Reports that the Rangers are to enter the battle against terrorism in Punjab must be treated with a degree of caution. The Punjab government has hitherto stoutly resisted suggestions that the Rangers be deployed in the province, but events of the last ten days have forced the hand of the provincial government. On Sunday 19th February a meeting of the Apex Committee — the ramrod of the National Action Plan (NAP) — decided to carry out a joint anti-terror operation in the province, particularly in South Punjab. An immediate joint operation was authorised and Apex Committee meetings were resolved to occur ‘much more frequently’ in future.
This is far from being a blanket approval, and does not give the Rangers carte blanche. Any operation will be intelligence based, and ‘procedural details’ pertaining to Rangers operations are yet to be finalised, a sure sign that there is going to be much kicking about in the long grass if it can possibly be contrived. The decision to bring in the Rangers was reportedly linked to a sharing with the Apex committee of ‘sensitive information’. This was denied by Punjab Law minister Sanaullah saying he had no knowledge of such disclosures, adding that Rangers assistance would ‘further streamline counter-terror operations already under way’ — a statement notable for its vacuity rather than its substance.

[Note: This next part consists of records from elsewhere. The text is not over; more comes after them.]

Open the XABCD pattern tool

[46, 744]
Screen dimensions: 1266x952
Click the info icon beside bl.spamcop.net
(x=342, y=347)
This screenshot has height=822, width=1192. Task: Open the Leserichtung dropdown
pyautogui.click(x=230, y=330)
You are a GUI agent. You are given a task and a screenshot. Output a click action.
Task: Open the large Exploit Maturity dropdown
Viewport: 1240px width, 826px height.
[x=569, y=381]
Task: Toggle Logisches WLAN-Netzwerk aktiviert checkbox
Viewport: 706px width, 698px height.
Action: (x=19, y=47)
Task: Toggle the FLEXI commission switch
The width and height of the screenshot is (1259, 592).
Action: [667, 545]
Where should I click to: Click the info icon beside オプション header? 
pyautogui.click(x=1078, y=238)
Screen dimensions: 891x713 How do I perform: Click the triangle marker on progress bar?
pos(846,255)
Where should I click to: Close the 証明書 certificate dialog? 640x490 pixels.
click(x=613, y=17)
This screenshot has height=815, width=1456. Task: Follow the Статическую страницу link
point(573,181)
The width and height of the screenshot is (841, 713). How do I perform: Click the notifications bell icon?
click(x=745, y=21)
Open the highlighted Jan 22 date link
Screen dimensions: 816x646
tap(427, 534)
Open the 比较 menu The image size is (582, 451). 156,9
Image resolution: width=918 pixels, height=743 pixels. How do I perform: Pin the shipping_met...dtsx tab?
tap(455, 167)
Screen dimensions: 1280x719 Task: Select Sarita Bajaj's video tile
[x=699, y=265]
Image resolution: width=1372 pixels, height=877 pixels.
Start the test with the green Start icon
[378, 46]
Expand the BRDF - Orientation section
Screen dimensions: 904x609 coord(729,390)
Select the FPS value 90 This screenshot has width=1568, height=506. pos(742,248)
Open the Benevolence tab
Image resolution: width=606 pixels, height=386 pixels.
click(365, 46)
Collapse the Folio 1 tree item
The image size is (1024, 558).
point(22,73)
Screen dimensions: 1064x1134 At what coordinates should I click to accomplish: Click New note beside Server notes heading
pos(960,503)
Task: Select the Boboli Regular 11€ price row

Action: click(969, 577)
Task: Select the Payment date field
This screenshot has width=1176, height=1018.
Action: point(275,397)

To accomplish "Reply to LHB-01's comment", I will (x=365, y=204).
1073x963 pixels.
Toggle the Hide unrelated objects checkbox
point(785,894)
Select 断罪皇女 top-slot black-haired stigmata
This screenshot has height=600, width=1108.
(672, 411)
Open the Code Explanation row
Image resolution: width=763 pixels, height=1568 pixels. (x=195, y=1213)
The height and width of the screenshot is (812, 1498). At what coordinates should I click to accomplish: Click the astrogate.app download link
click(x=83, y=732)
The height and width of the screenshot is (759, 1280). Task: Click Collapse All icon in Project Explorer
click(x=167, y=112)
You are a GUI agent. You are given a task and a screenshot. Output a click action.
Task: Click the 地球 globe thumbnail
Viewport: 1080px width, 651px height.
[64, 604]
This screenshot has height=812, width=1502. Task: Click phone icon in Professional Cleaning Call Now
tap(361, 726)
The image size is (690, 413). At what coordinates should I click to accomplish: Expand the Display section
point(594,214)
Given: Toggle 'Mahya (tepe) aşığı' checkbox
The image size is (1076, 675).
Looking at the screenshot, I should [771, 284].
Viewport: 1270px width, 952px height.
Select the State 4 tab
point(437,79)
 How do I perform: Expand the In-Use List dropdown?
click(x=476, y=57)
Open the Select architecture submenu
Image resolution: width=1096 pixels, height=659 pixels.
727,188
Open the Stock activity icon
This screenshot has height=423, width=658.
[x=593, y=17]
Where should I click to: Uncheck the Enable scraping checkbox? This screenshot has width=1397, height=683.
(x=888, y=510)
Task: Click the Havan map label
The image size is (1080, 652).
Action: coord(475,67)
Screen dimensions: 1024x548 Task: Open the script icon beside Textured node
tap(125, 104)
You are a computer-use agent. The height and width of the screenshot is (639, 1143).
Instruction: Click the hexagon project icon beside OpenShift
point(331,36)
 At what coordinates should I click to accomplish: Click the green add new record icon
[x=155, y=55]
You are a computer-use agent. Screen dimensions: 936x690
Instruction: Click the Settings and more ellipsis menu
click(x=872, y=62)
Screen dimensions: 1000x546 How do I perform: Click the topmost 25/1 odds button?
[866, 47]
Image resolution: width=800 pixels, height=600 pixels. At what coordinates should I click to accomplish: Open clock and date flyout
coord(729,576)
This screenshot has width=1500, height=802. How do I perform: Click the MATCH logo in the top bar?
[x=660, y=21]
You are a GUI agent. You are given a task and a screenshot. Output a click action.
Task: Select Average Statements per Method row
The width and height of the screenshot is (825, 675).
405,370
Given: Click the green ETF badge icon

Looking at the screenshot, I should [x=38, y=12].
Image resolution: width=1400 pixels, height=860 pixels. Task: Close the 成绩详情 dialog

The provincial government has been taking heavy flak for its failure to conduct full-blown paramilitary operations against known extremist sites and groups. This foot-dragging does not play well with other provinces which have been seeing and feeling the hammer drop in recent days, though to what effect is uncertain. That Punjab has dodged and weaved throughout the entire debate of terrorist penetration is widely perceived as a protection of vested interests and considerable vote banks. With an election within the year this is no minor consideration, and terrorists have a vote the same as everybody else, as do their many sympathisers. The Apex Committee has promised ‘indiscriminate action’ across the terror spectrum. We maintain a healthy scepticism in this matter, but would be more than happy to find that scepticism, that doubt — misplaced.
Published in The Express Tribune, February 21st, 2017.